IHPC: Why did the Academic Consortium make the decision to expand its membership and why is this important to the integrative health community?

Dale West:  It really was the next step in the evolution of creating a more inter-professional organization. Nurses and doctors of osteopathy have actually been involved the organization for years. They are part of our current membership through the existing members but our bylaws prohibited the schools from being part of the consortium, so we made the decision to make this change as we believe it will take all of us to make the changes we want to see in our health system. We need to widen the tent.

IHPC: What kinds of changes to the health system are you talking about?

DW: Our vision is to see a transformed health system where integrative medicine and health are available to everyone. I know that is a lofty goal and what we are working toward will take all of the integrative organizations and all of the professional groups working together to get increased access to modalities that help save and improve lives.

The thinking is that having more inclusion from different institutions and sharing of resources, in terms of how we are educating our students to include an integrated integrative approach, is important. We have to be able to educate our new medical students and nursing students in a different way to help people live a healthy, fulfilling life– that is our number one goal.

Frankly, trying to make changes in health care without our nurses is never going to happen. They spend more time with patients than anyone else and are an integral part of the system. They have really been focused on integrative health as long as the rest of us, so it made perfect sense that they should be an integral part of the organization.

Doctors of Osteopathy also bring a strong background and understanding of integrative modalities. Their training comes from a more holistic approach in that that they can do spinal manipulation to alleviate pain to help people live a more fulfilling life. So they are already taught this in school, and there is no difference in scope of practice from an MD to a DO. It is an artificial barrier whose times had come.

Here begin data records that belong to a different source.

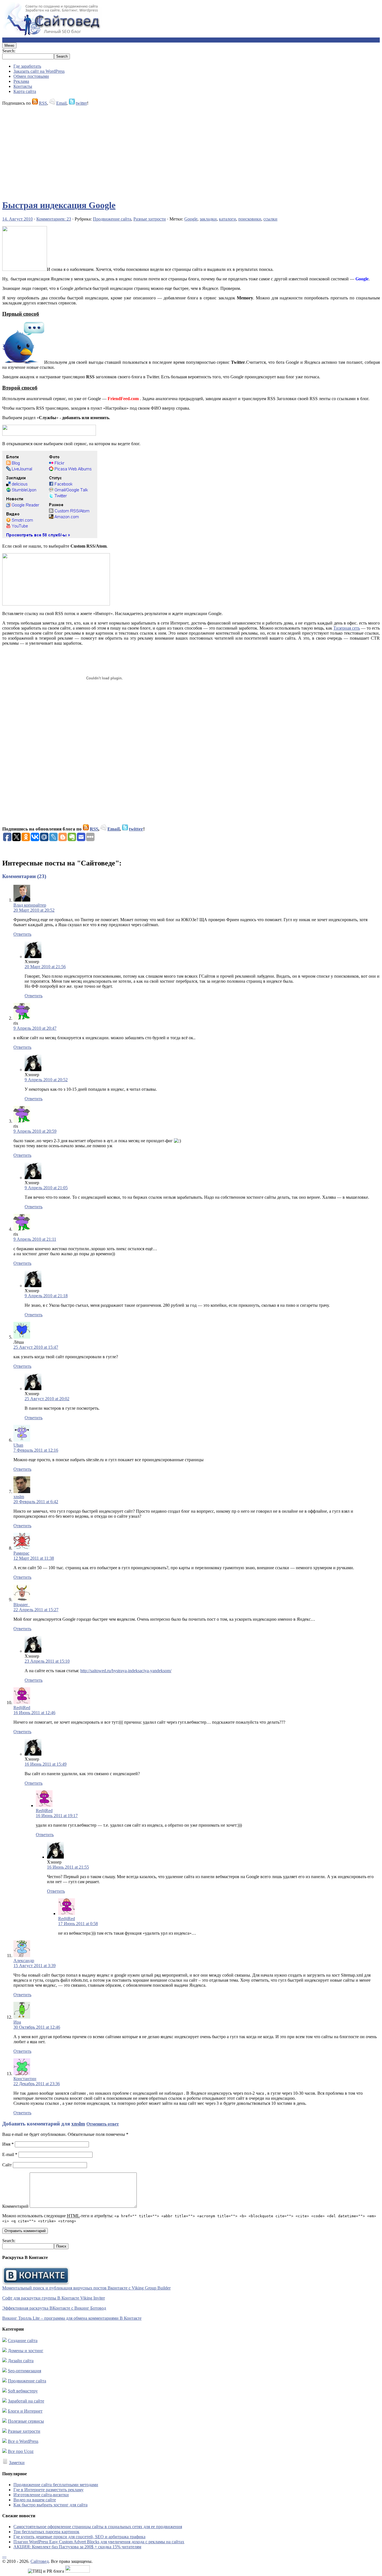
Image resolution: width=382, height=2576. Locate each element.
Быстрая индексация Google (58, 205)
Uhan (18, 1445)
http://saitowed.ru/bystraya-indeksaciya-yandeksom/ (125, 1670)
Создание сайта (22, 2340)
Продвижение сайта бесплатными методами (55, 2484)
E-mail (9, 2154)
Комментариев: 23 (53, 219)
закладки (208, 219)
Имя (8, 2144)
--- (4, 2556)
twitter (81, 103)
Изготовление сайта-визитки (41, 2494)
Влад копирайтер (29, 905)
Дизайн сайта (21, 2360)
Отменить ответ (102, 2124)
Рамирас (21, 1553)
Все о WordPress (23, 2441)
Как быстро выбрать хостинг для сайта (50, 2504)
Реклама (21, 81)
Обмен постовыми (31, 76)
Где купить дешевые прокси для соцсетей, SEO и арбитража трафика (79, 2536)
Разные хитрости (149, 219)
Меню (9, 45)
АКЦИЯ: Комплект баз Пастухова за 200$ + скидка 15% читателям (77, 2546)
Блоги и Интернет (25, 2411)
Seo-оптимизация (24, 2370)
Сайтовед (39, 2561)
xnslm (18, 1496)
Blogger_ (21, 1604)
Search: (8, 50)
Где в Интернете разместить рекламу (48, 2489)
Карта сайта (24, 91)
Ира (17, 2022)
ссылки (270, 219)
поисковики (249, 219)
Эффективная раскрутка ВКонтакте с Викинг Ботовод (54, 2308)
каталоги (227, 219)
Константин (24, 2078)
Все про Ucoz (21, 2451)
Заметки (17, 2462)
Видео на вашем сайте (34, 2499)
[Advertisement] (170, 150)
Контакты (22, 86)
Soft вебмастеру (23, 2391)
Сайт (7, 2164)
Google (190, 219)
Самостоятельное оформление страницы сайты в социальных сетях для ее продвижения (97, 2526)
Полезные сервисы (26, 2421)
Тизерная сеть (346, 628)
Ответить (22, 934)
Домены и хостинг (25, 2350)
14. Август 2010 (17, 219)
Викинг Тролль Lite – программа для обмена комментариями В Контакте (72, 2318)
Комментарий (15, 2206)
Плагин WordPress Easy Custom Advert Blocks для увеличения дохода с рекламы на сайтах (98, 2541)
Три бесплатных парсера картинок (46, 2531)
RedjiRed (21, 1707)
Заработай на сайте (26, 2401)
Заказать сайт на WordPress (39, 71)
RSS (43, 103)
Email (61, 103)
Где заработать (27, 66)
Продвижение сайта (112, 219)
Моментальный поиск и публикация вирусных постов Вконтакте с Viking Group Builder (86, 2288)
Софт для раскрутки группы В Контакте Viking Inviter (53, 2298)
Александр (23, 1960)
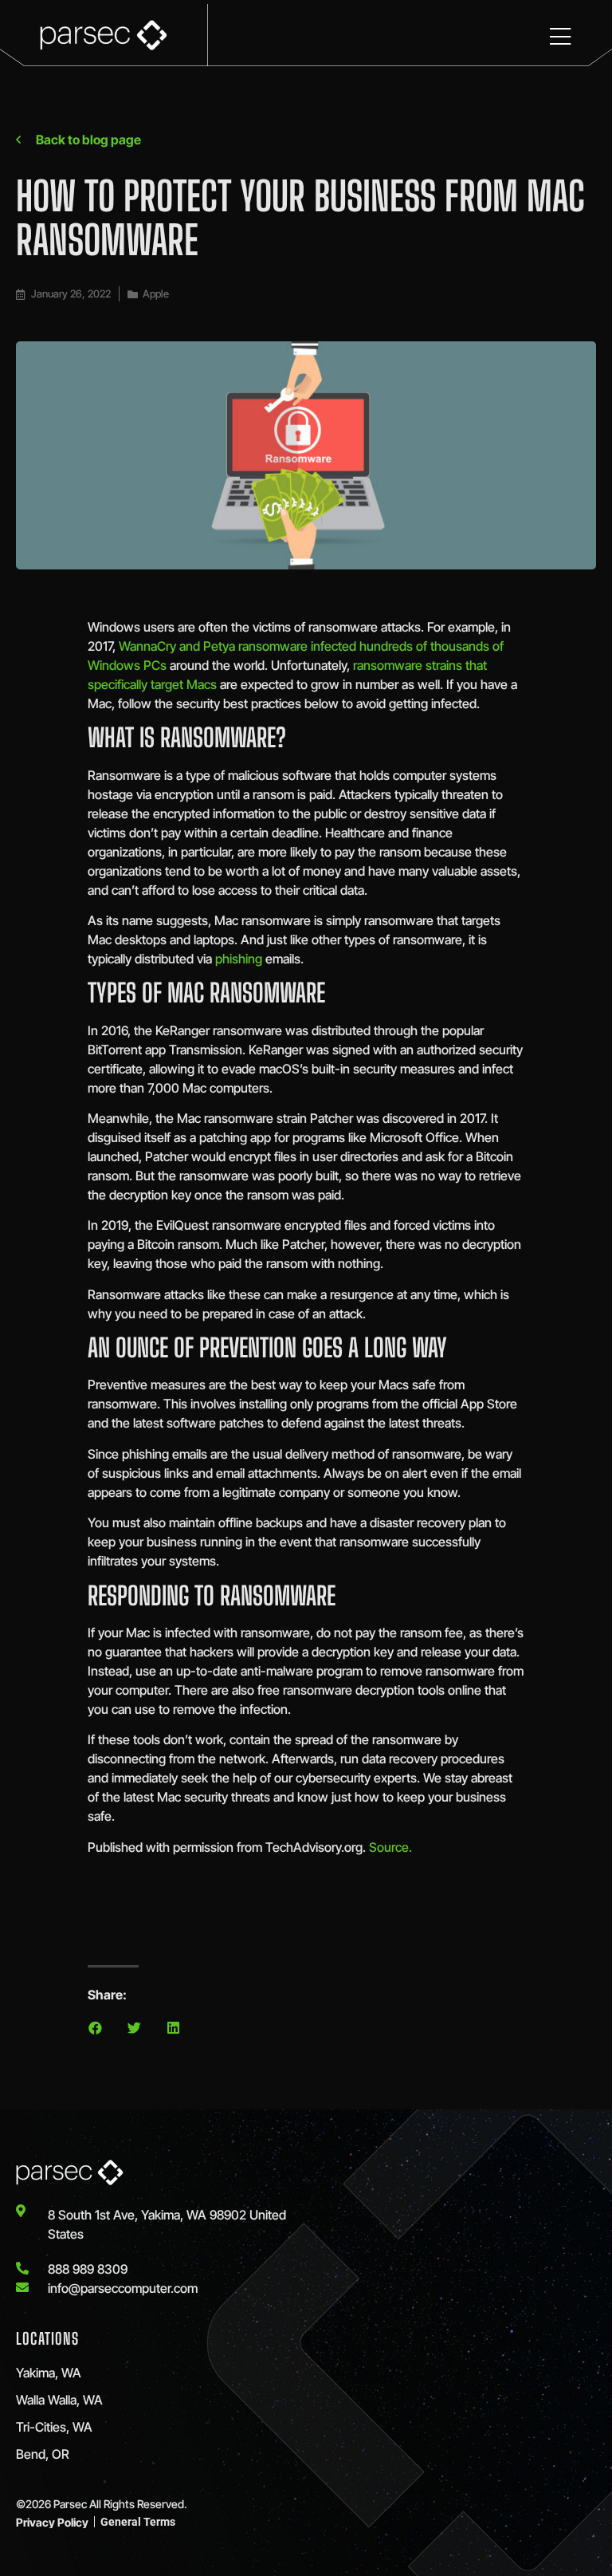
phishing (238, 959)
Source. (390, 1847)
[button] (95, 2028)
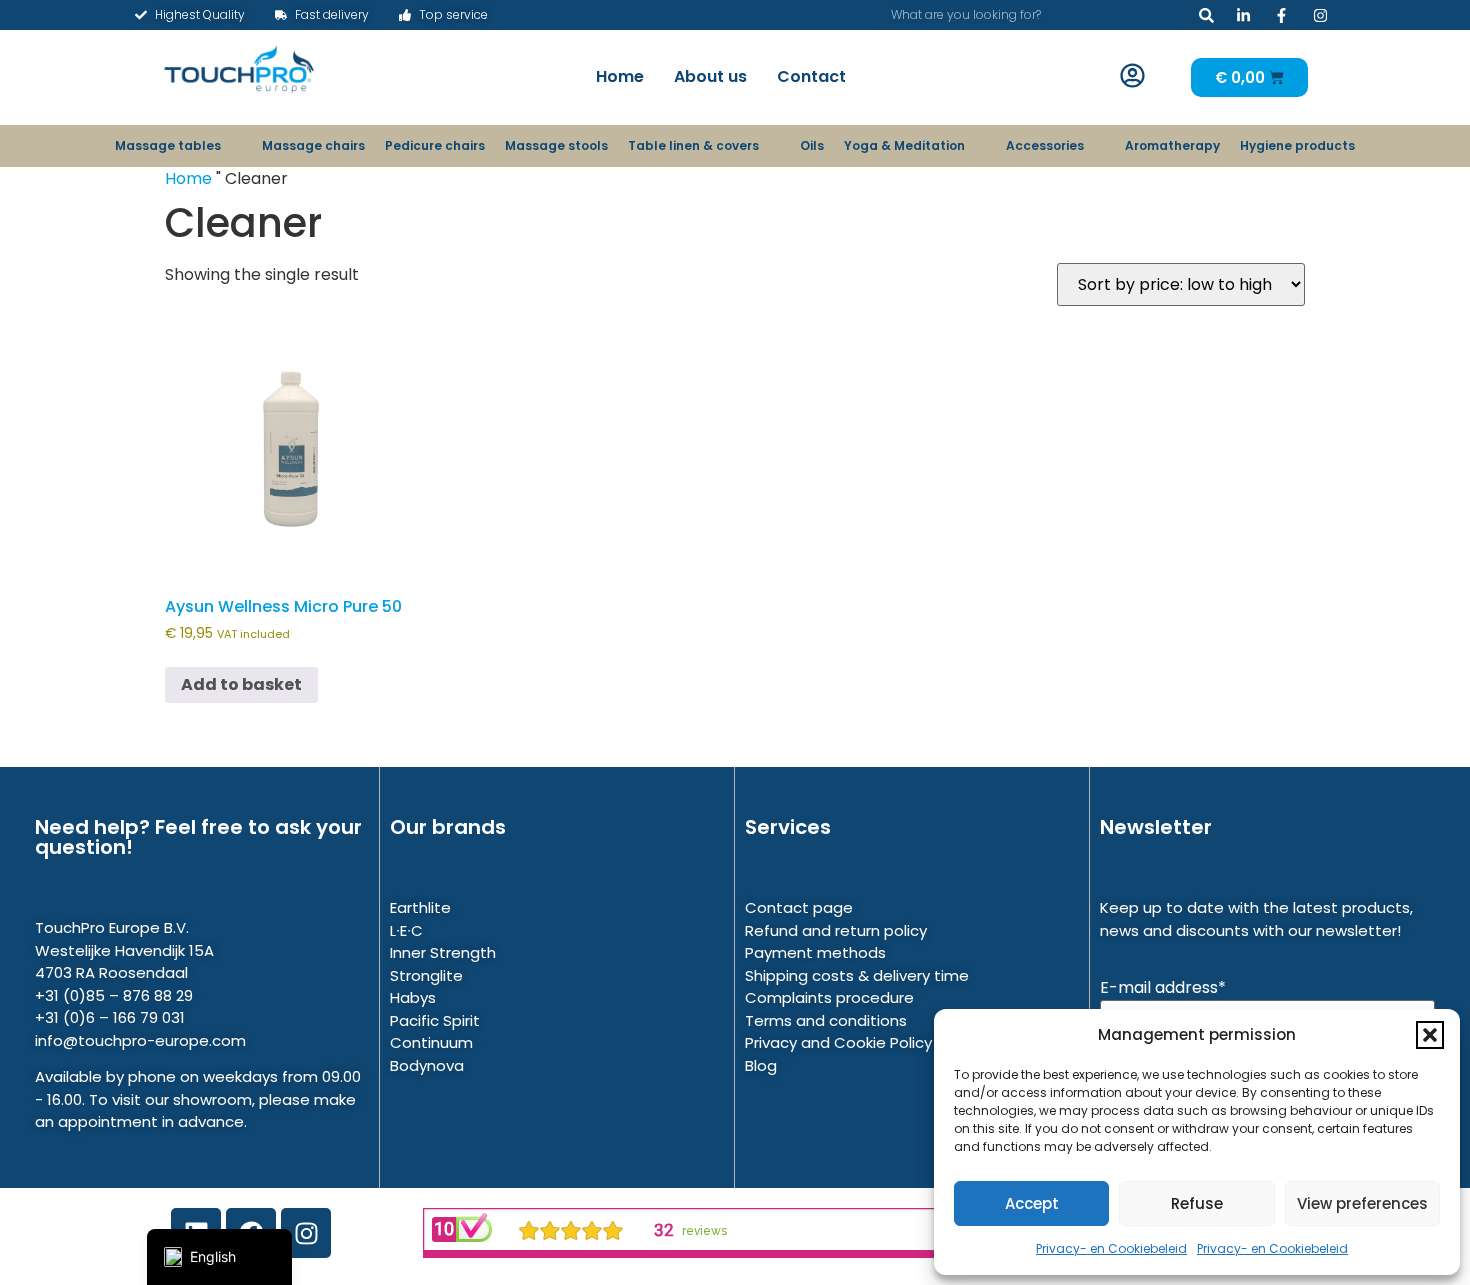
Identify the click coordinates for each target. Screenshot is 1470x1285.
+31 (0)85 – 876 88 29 (114, 995)
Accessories (1045, 145)
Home (620, 76)
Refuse (1197, 1203)
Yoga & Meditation (904, 145)
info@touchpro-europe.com (140, 1040)
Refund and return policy (836, 930)
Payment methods (815, 952)
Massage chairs (313, 145)
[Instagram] (306, 1233)
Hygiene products (1297, 145)
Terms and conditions (826, 1020)
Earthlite (420, 907)
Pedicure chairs (435, 145)
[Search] (1206, 15)
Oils (812, 145)
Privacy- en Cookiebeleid (1111, 1248)
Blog (761, 1065)
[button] (1430, 1035)
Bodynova (427, 1065)
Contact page (799, 907)
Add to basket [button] (241, 684)
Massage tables (168, 145)
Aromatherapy (1172, 145)
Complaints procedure (829, 997)
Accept (1032, 1203)
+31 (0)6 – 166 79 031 (110, 1017)
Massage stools (556, 145)
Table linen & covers (693, 145)
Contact (811, 76)
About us (710, 76)
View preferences (1362, 1203)
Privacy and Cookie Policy (838, 1042)
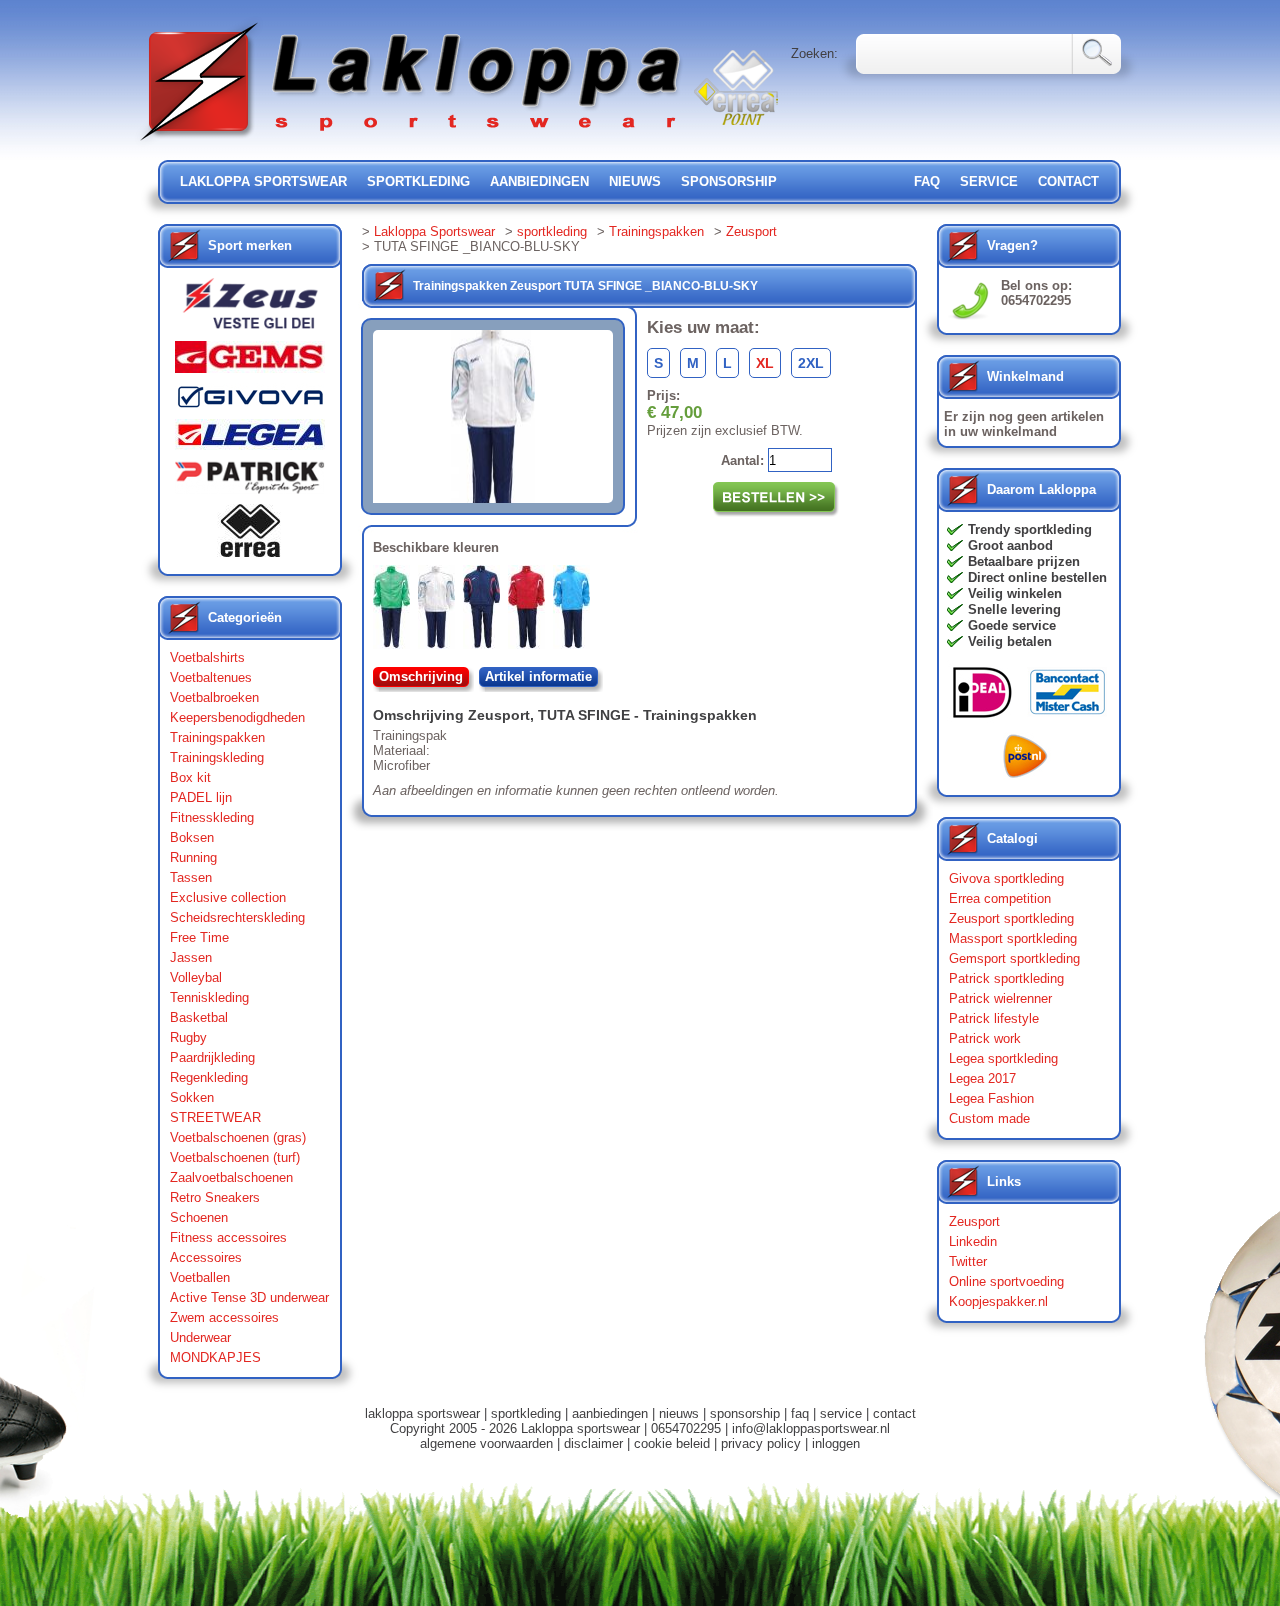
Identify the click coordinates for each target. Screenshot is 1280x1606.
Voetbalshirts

IHPC: So far what response have you had to this change?

DW: We had had requests coming in from these groups– in fact, it was a request from a faculty member who had a new institute that wasn’t eligible to join.  That alone showed us there was interest.  We have also seen interest from other nursing and DO schools. We will likely see the first application from a nursing school in early 2021. COVID might dampen this somewhat because the focus is elsewhere. But we think it was the right move and the response we have seen so far is good. People are excited and open to coming into a larger tent.

IHPC: Was it a difficult process to shift the organization’s thinking to include these new institutions?

DW: The changes we made this year were unanimous. We made a push to make this happen and everyone involved, who voted to make a change–the board, the membership committee, and others, were unanimous, so it was not difficult to make it happen. It is something we have been thinking about.  We have had conversations over the years, but for many years we had a different focus – the organization was young still and trying to get its footing. We are in a different place now, and we thought this was the right time.

IHPC: What will membership in the consortium mean for these schools?

DW:  It means that they have a larger network to be able to talk to colleagues across the country and around the world about education curriculum, clinical practice, and research. Having a collaborative effort to share resources opens the possibilities for these schools to have a greater network as they work to create change locally and also nationally

IHPC: Looking ahead, how do you envision the impact of this inclusion?

DW: Increasing the number of institutes providing both the education to our emerging leaders in healthcare and providing care to people around the country will allow for this great collaboration– more collaborative research projects and really looking at systems for change that are working. We do have pockets of change that are moving the needle. So as we begin to be able to share these ideas, strategies, and outcomes and bring that back locally is incredibly important.  Increasing the types of organizations that can join will expand this collaboration.